I personally don't trust MiR's and feel that they are a sales gimmick
where you *might* get it or it might get "lost in the mail."
As for prices falling on drives: I'm not surprised with 500GB as
evevery manufacturer has at least 3 models in that capacity and it has
become the "commodity" drive of choice these days. But so long as 1TB
is the top end and there's no compelling reason for prices on those to
fall dramatically, even if 500GB units fall to $65 each, a 1TB drive
will still be around $160.
Its only been recently that 320/platter has been accomplished and I
feel that until 500 or 640GB/platter is achieved that there won't be a
HDD >1TB anytime soon. Right now going larger means more platters
which results in a hotter, noisier, less reliable drive mostly
mitigaged by the redundant technologies at the enterpreise level these
top-end drives are intended for. When densities start reaching 500GB
- 640GB per platter (2010 maybe?) we'll see 1TB drives in the $120
range, the new race being 1TB/platter.
SSD is slowly coming into its own and will eventually break into mass
market consumption. To stay competitive platter-based solutions will
have to be cheap, fast, good, quiet, green and reliable moreso than
they are today. By the time 500GB SSD's are $80 our 500GB platter
HDD's will have been long retired. Good times ahead. :)
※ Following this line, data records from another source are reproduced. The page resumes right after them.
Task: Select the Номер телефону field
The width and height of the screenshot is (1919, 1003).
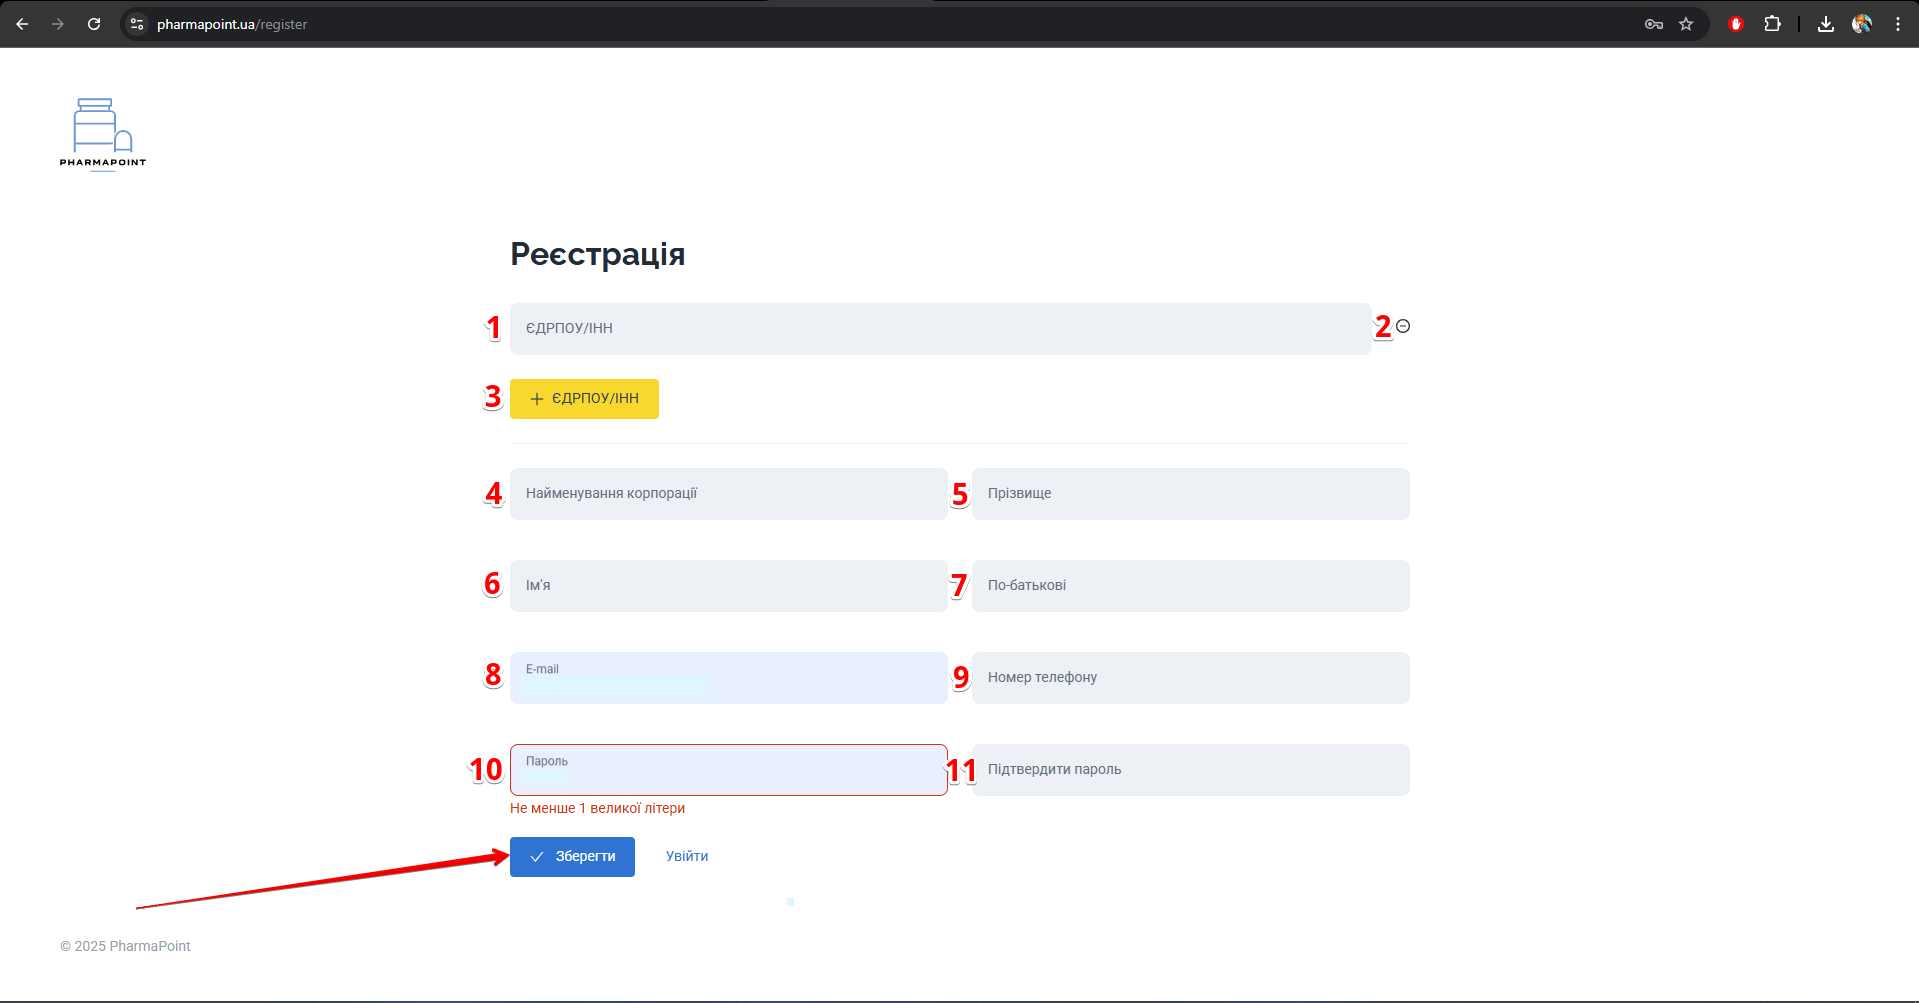Action: pyautogui.click(x=1190, y=678)
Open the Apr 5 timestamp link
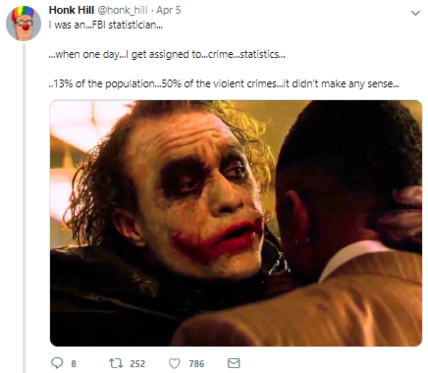Image resolution: width=428 pixels, height=373 pixels. point(169,10)
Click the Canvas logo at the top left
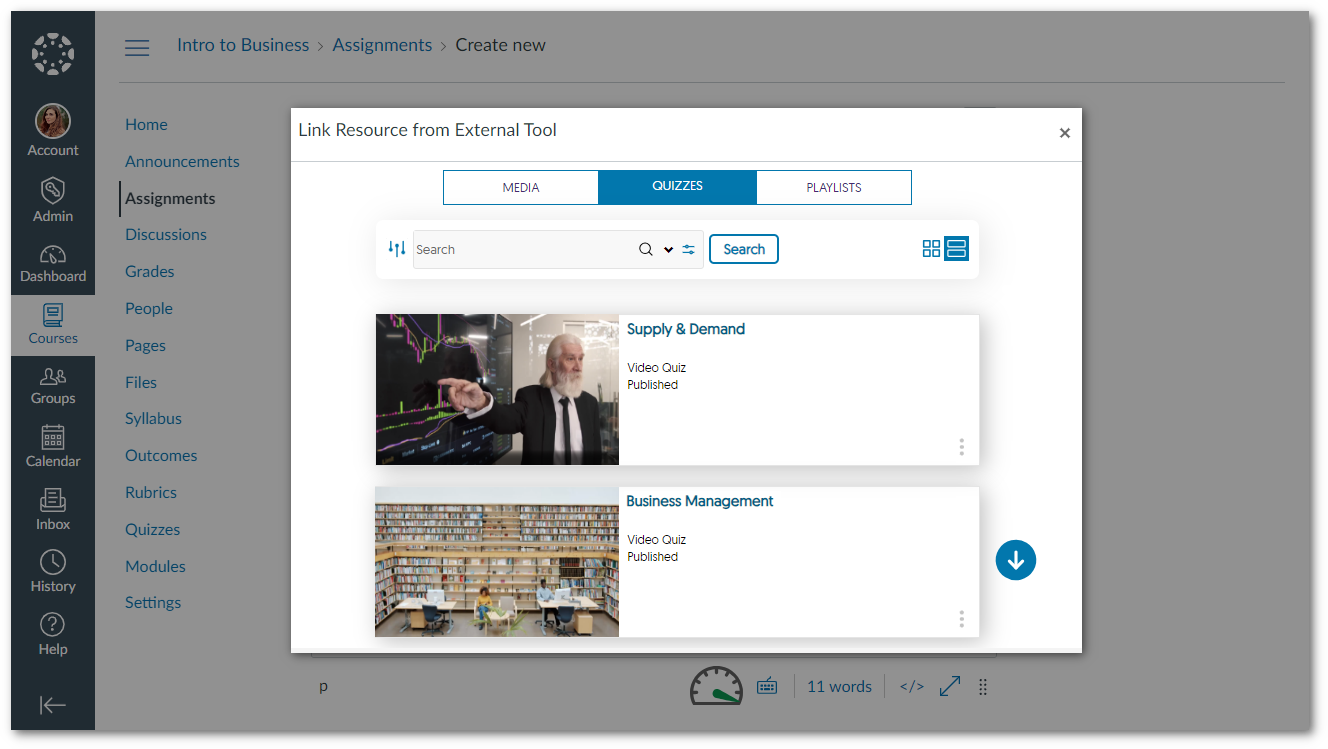 [52, 53]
On May 10, 11:26=A0am, Buy-Sell <DCot...@[EMAIL PROTECTED]
> wrote:
> $80 is a pretty average sale price for a 500GB Drive nowadays. =A0I've
> seen Seagate, Hitachi, and WD go for $80 for 500GB (no mail in rebate)
>
> I've also seen a Hitachi for $100 after $20 mail in rebate.
>
> I figure 1TB drives will be ~$100 by end of Q3/early Q4. =A0I figure
> 1.5TB drives or 2TB drives will be out around then too (for a premium,
> of course).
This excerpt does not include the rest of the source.